According to Lapid, the average household spends 16% of its income – NIS 2,250 – on food.

The bill, based on the findings of the “Kadmi Committee” in the Economy and Trade Ministry, lays out three avenues of reform.

The first is increasing price transparency, requiring big chains to publicize their prices in an online database that will allow consumers to search for the lowest price.

“There will be competition for all the products between all the chains in Israel,” Bennett said.

The second component is increasing geographic competition by mapping out what chains service particular communities in Israel.

If a community has just one supermarket, for example, the government would block that chain from opening another branch – which would effectively lock out local competition – in the same community.

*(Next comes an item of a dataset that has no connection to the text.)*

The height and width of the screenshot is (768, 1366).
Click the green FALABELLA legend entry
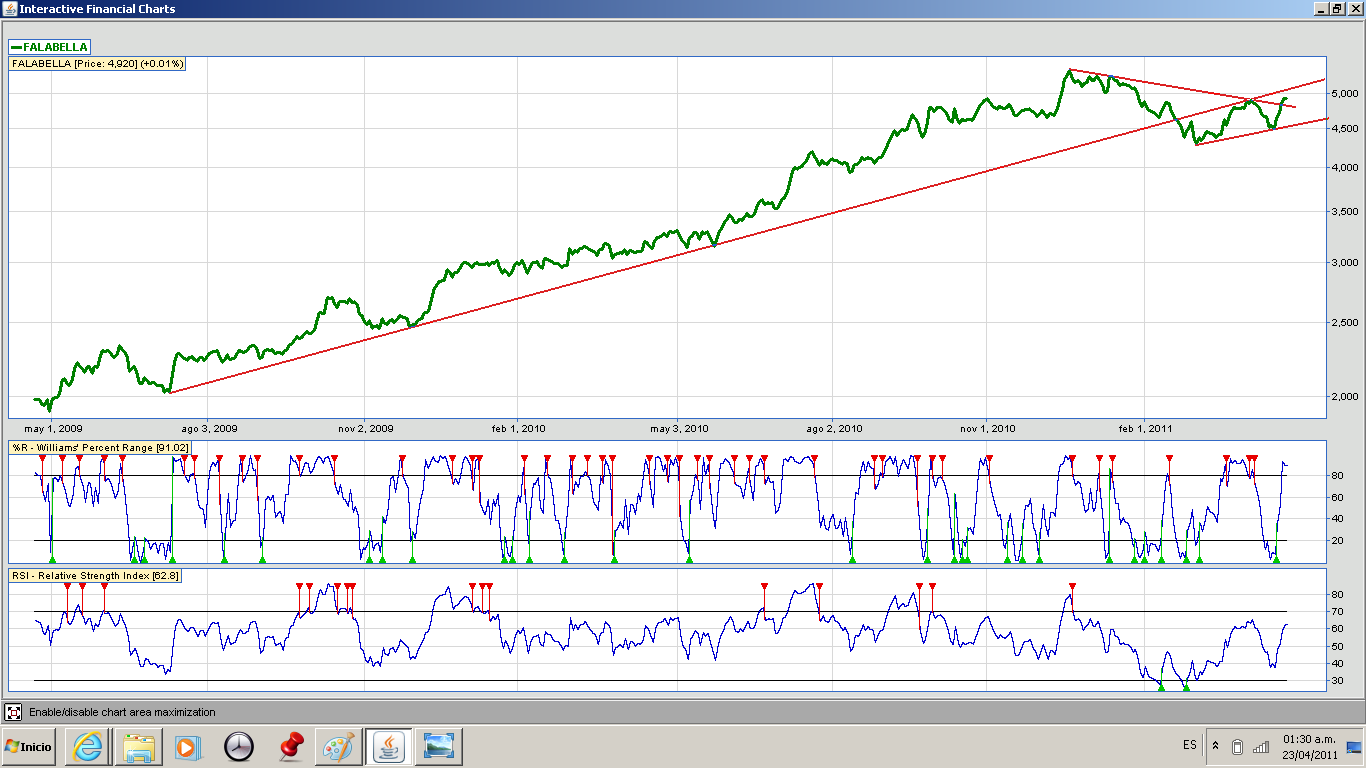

The third would be to impose limits on suppliers that have enough market power that they push a set of products to sellers to the disadvantage of both the markets and consumers.

The focus on competition comes from data that demonstrates how a very limited number of suppliers control large portions of the market.

The top three suppliers accounted for 93% of the carbonated beverage market, 90% of the dairy product market, 83% of the coffee market, and 60% of the retail food market (e.g.

supermarket chains).

Several Knesset Members on the committee expressed disappointment in the bill.

Yesh Atid MK Ofer Shelah said the bill didn’t go far enough, saying that the actions to bring down food prices in two years were not sufficient.

Likud MK Gila Gamliel said the issue of concentration among the producers should be targeted.

Shas MK Yitzhak Vaknin, called for reinstating price controls.

Amir Hayek, head of Israel Manufacturer’s Association, warned that the reforms could be disastrous for the industry and its employees.

“Since the Trajtenberg committee, the food industry is undergoing legal torture,” he said, referring to the committee for social change that set out vast policy recommendations in the wake of the 2011 social protests.

While not averse to competition, he said, the underlying causes of the increasing food prices was unrelated.

Higher input prices were to blame, he said, estimating that increased an average of 40% as a result of increases in the minimum wage and price targets for supervised products, like milk.

The price of water alone, he noted, has gone up 220%.

The solution, he said, was reducing regulation and bureaucracy.